(RAW DATA Opens)

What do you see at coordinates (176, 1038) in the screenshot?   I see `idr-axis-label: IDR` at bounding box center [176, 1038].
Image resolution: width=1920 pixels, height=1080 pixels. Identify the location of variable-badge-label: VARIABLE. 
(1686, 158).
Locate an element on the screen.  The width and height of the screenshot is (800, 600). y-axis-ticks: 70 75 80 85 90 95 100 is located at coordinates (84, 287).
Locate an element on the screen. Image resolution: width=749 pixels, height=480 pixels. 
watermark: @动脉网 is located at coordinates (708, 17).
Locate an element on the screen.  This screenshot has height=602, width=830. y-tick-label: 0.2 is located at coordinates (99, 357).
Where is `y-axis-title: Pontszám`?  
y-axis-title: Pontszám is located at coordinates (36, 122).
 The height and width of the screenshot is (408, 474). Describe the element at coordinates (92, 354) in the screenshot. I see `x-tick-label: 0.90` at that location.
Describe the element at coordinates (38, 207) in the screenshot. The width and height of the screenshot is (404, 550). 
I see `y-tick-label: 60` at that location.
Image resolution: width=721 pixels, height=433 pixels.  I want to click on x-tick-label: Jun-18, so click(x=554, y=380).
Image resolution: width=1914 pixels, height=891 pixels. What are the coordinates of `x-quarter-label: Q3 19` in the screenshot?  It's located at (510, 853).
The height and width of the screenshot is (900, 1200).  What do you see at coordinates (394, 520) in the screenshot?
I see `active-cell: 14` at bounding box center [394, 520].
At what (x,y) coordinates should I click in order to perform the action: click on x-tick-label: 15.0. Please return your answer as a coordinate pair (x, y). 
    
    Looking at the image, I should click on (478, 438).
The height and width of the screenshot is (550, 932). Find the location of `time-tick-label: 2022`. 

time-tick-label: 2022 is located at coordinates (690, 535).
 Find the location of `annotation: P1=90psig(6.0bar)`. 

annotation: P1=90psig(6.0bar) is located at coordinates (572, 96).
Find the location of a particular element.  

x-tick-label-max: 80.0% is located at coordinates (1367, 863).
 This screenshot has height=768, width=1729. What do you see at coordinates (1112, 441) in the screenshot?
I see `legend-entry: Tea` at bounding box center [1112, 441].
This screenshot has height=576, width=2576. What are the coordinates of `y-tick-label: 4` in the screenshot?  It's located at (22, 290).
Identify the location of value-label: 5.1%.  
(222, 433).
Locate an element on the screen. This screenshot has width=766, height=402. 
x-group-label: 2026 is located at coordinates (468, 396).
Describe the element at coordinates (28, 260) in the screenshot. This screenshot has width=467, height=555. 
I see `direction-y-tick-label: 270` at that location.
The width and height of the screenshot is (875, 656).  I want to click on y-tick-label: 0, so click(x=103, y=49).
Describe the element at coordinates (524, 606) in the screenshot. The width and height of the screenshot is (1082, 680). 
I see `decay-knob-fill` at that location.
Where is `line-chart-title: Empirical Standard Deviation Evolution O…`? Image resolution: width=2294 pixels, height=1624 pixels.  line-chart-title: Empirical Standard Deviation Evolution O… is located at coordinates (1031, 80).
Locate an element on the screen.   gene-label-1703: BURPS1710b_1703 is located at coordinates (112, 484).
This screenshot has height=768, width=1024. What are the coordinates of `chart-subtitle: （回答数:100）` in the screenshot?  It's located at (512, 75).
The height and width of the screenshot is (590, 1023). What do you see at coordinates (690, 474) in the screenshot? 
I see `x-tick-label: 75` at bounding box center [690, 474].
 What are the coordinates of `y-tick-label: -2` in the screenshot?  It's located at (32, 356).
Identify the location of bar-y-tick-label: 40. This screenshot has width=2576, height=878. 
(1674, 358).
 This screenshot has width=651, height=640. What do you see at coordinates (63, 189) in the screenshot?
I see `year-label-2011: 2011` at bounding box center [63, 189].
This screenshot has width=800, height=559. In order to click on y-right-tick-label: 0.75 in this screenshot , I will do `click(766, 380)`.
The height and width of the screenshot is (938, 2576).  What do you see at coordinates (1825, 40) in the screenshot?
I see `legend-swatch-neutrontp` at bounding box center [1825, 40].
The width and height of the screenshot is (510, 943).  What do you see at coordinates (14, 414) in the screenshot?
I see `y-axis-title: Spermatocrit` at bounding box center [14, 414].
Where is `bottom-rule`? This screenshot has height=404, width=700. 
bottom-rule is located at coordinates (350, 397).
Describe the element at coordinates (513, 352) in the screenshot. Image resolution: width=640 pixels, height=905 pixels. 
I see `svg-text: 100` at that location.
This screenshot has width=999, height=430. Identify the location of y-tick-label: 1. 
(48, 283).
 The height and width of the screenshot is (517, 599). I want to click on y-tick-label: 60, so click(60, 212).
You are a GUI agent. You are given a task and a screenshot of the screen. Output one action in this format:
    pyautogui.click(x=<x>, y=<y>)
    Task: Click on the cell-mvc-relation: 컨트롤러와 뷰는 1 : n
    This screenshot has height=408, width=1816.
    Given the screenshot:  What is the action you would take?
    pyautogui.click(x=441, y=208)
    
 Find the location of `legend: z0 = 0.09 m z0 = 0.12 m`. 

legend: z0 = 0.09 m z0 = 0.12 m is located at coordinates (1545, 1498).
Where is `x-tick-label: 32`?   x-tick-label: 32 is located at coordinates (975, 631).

(RAW DATA Closes)

Write out the entries between the line containing "At what (x,y)" and the line containing "coordinates (1031, 80).", inclusive, with every line reproduced verbatim.

▶ REPLY:
At what (x,y) coordinates should I click in order to perform the action: click on x-tick-label: 15.0. Please return your answer as a coordinate pair (x, y). 
    
    Looking at the image, I should click on (478, 438).
The height and width of the screenshot is (550, 932). Find the location of `time-tick-label: 2022`. 

time-tick-label: 2022 is located at coordinates (690, 535).
 Find the location of `annotation: P1=90psig(6.0bar)`. 

annotation: P1=90psig(6.0bar) is located at coordinates (572, 96).
Find the location of a particular element.  

x-tick-label-max: 80.0% is located at coordinates (1367, 863).
 This screenshot has height=768, width=1729. What do you see at coordinates (1112, 441) in the screenshot?
I see `legend-entry: Tea` at bounding box center [1112, 441].
This screenshot has height=576, width=2576. What are the coordinates of `y-tick-label: 4` in the screenshot?  It's located at (22, 290).
Identify the location of value-label: 5.1%.  
(222, 433).
Locate an element on the screen. This screenshot has width=766, height=402. 
x-group-label: 2026 is located at coordinates (468, 396).
Describe the element at coordinates (28, 260) in the screenshot. This screenshot has width=467, height=555. 
I see `direction-y-tick-label: 270` at that location.
The width and height of the screenshot is (875, 656).  I want to click on y-tick-label: 0, so click(x=103, y=49).
Describe the element at coordinates (524, 606) in the screenshot. The width and height of the screenshot is (1082, 680). 
I see `decay-knob-fill` at that location.
Where is `line-chart-title: Empirical Standard Deviation Evolution O…`? Image resolution: width=2294 pixels, height=1624 pixels.  line-chart-title: Empirical Standard Deviation Evolution O… is located at coordinates (1031, 80).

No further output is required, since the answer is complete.